**Data items**
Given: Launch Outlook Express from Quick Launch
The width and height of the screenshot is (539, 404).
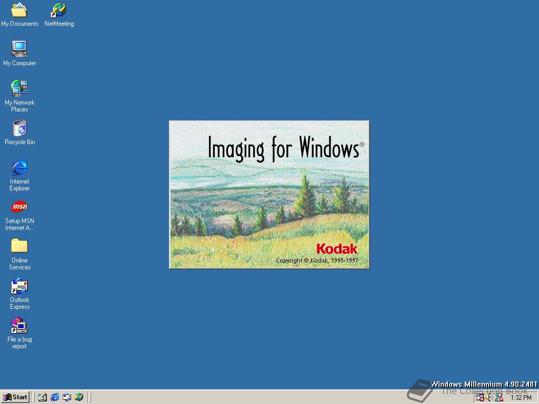Looking at the screenshot, I should click(67, 397).
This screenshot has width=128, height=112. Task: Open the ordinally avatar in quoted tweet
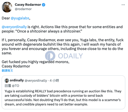click(x=7, y=81)
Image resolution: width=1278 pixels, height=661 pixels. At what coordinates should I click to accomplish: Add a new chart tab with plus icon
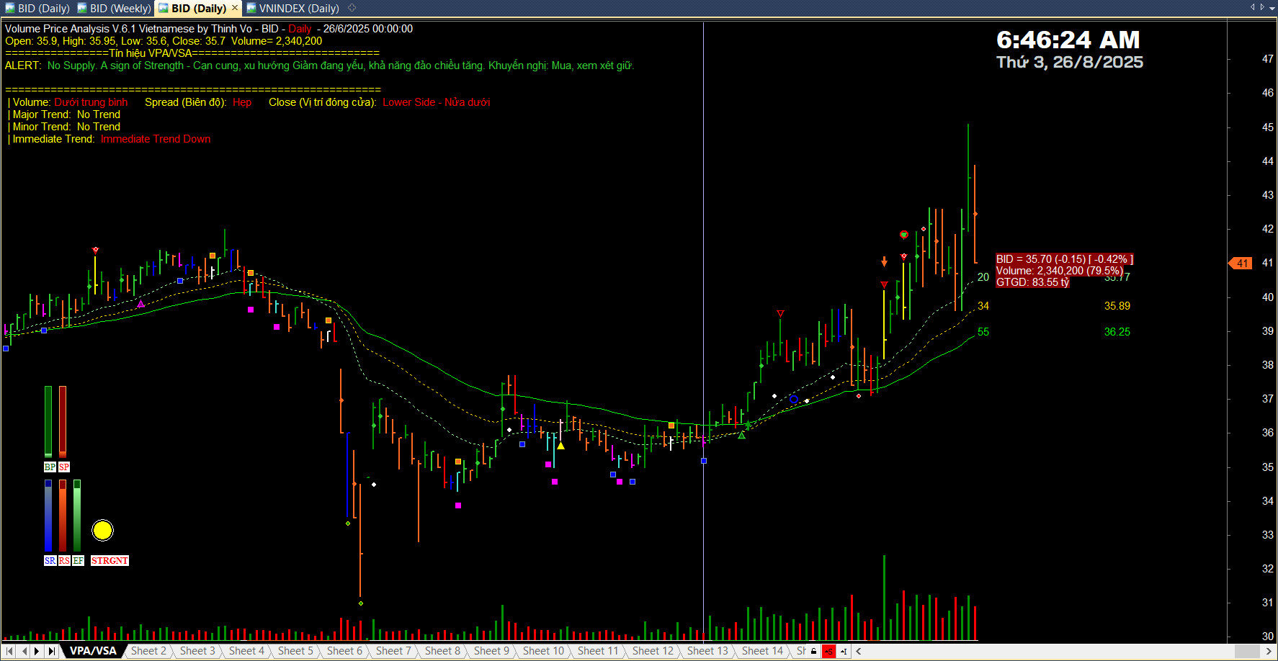(x=352, y=8)
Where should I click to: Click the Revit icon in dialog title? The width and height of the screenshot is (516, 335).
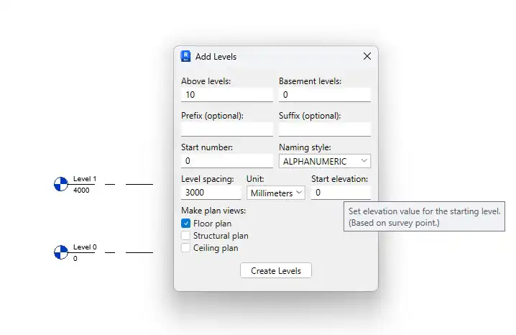tap(185, 56)
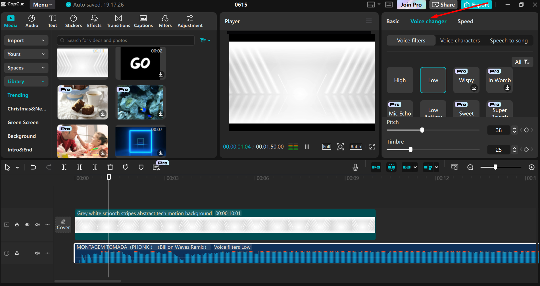Click the Undo arrow

(x=34, y=167)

**WORK INSTRUCTIONS**
Each line above should be returned exactly as written, apart from any pictures.

**ANSWER SECTION**
Given: Launch Outlook Express from Quick Launch
The width and height of the screenshot is (539, 404).
Looking at the screenshot, I should click(67, 397).
This screenshot has width=128, height=112. Task: Open the ordinally avatar in quoted tweet
click(x=7, y=81)
Image resolution: width=1278 pixels, height=661 pixels. At what coordinates should I click to accomplish: Add a new chart tab with plus icon
(x=352, y=8)
Where should I click to: Click the Revit icon in dialog title? The width and height of the screenshot is (516, 335).
tap(185, 56)
Click the Undo arrow

(x=34, y=167)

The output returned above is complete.